START Raw data

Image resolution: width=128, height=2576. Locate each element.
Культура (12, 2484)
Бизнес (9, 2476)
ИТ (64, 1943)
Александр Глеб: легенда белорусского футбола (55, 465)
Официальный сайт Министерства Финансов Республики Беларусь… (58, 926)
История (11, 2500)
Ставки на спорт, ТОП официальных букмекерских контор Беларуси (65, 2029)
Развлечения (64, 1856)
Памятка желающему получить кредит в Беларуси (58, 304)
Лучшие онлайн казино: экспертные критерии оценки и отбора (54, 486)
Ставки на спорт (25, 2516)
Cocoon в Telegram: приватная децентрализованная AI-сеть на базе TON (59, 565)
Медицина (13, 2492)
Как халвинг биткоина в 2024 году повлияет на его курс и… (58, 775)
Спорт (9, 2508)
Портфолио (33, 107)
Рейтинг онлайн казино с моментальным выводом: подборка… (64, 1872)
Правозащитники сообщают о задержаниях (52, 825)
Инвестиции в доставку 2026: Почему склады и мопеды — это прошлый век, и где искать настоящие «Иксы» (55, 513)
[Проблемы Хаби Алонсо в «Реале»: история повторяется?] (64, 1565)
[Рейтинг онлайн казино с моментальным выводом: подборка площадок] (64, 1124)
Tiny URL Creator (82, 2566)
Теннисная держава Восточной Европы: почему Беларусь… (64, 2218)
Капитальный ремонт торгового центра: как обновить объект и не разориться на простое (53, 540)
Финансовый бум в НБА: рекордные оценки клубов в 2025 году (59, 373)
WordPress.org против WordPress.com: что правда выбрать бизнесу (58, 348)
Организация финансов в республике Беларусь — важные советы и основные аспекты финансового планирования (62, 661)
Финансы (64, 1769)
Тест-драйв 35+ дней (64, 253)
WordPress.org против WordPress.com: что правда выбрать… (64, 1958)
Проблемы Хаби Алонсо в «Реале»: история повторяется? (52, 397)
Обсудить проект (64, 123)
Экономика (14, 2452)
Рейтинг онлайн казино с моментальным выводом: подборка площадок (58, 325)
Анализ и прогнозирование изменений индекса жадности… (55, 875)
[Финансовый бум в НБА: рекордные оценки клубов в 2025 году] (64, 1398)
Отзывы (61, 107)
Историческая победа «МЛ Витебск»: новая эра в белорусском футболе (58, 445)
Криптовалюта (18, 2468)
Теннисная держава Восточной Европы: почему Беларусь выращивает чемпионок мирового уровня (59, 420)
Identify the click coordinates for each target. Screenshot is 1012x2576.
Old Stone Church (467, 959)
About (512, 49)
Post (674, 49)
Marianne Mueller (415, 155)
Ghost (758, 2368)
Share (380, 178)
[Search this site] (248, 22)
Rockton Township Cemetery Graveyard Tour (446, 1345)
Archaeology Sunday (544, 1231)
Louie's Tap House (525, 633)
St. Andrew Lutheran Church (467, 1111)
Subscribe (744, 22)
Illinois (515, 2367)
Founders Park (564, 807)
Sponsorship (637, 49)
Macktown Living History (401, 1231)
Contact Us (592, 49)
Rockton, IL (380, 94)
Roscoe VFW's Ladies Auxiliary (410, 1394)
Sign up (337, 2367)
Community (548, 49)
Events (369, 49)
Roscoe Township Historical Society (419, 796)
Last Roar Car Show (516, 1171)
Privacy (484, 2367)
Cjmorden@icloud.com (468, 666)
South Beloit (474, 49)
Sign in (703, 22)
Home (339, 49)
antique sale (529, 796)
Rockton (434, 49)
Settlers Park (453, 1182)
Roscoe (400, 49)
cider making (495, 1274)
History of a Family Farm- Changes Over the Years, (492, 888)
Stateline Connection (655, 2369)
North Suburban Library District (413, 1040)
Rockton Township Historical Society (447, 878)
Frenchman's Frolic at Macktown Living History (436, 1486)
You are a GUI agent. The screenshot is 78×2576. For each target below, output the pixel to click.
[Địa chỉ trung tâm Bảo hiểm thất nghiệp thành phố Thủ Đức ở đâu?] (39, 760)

END Raw data

Extract all of the data shown above and repeat it verbatim.

» Solution for this task:
Image resolution: width=128, height=2576. Locate each element.
Культура (12, 2484)
Бизнес (9, 2476)
ИТ (64, 1943)
Александр Глеб: легенда белорусского футбола (55, 465)
Официальный сайт Министерства Финансов Республики Беларусь… (58, 926)
История (11, 2500)
Ставки на спорт, ТОП официальных букмекерских контор Беларуси (65, 2029)
Развлечения (64, 1856)
Памятка желающему получить кредит в Беларуси (58, 304)
Лучшие онлайн казино: экспертные критерии оценки и отбора (54, 486)
Ставки на спорт (25, 2516)
Cocoon в Telegram: приватная децентрализованная AI-сеть на базе TON (59, 565)
Медицина (13, 2492)
Как халвинг биткоина в 2024 году повлияет на его курс и… (58, 775)
Спорт (9, 2508)
Портфолио (33, 107)
Рейтинг онлайн казино с моментальным выводом: подборка… (64, 1872)
Правозащитники сообщают о задержаниях (52, 825)
Инвестиции в доставку 2026: Почему склады и мопеды — это прошлый век, и где искать настоящие «Иксы» (55, 513)
[Проблемы Хаби Алонсо в «Реале»: история повторяется?] (64, 1565)
[Рейтинг онлайн казино с моментальным выводом: подборка площадок] (64, 1124)
Tiny URL Creator (82, 2566)
Теннисная держава Восточной Европы: почему Беларусь… (64, 2218)
Капитальный ремонт торгового центра: как обновить объект и не разориться на простое (53, 540)
Финансовый бум в НБА: рекордные оценки клубов в 2025 году (59, 373)
WordPress.org против WordPress.com: что правда выбрать бизнесу (58, 348)
Организация финансов в республике Беларусь — важные советы и основные аспекты финансового планирования (62, 661)
Финансы (64, 1769)
Тест-драйв 35+ дней (64, 253)
WordPress.org против WordPress.com: что правда выбрать… (64, 1958)
Проблемы Хаби Алонсо в «Реале»: история повторяется? (52, 397)
Обсудить проект (64, 123)
Экономика (14, 2452)
Рейтинг онлайн казино с моментальным выводом: подборка площадок (58, 325)
Анализ и прогнозирование изменений индекса жадности… (55, 875)
[Финансовый бум в НБА: рекордные оценки клубов в 2025 году] (64, 1398)
Отзывы (61, 107)
Историческая победа «МЛ Витебск»: новая эра в белорусском футболе (58, 445)
Криптовалюта (18, 2468)
Теннисная держава Восточной Европы: почему Беларусь выращивает чемпионок мирового уровня (59, 420)
Identify the click coordinates for each target. Screenshot is 1012x2576.
Old Stone Church (467, 959)
About (512, 49)
Post (674, 49)
Marianne Mueller (415, 155)
Ghost (758, 2368)
Share (380, 178)
[Search this site] (248, 22)
Rockton Township Cemetery Graveyard Tour (446, 1345)
Archaeology Sunday (544, 1231)
Louie's Tap House (525, 633)
St. Andrew Lutheran Church (467, 1111)
Subscribe (744, 22)
Illinois (515, 2367)
Founders Park (564, 807)
Sponsorship (637, 49)
Macktown Living History (401, 1231)
Contact Us (592, 49)
Rockton, IL (380, 94)
Roscoe VFW's Ladies Auxiliary (410, 1394)
Sign up (337, 2367)
Community (548, 49)
Events (369, 49)
Roscoe Township Historical Society (419, 796)
Last Roar Car Show (516, 1171)
Privacy (484, 2367)
Cjmorden@icloud.com (468, 666)
South Beloit (474, 49)
Sign in (703, 22)
Home (339, 49)
antique sale (529, 796)
Rockton (434, 49)
Settlers Park (453, 1182)
Roscoe (400, 49)
cider making (495, 1274)
History of a Family Farm- Changes Over the Years, (492, 888)
Stateline Connection (655, 2369)
North Suburban Library District (413, 1040)
Rockton Township Historical Society (447, 878)
Frenchman's Frolic at Macktown Living History (436, 1486)
You are a GUI agent. The screenshot is 78×2576. For each target below, output the pixel to click.
[Địa chỉ trung tâm Bảo hiểm thất nghiệp thành phố Thủ Đức ở đâu?] (39, 760)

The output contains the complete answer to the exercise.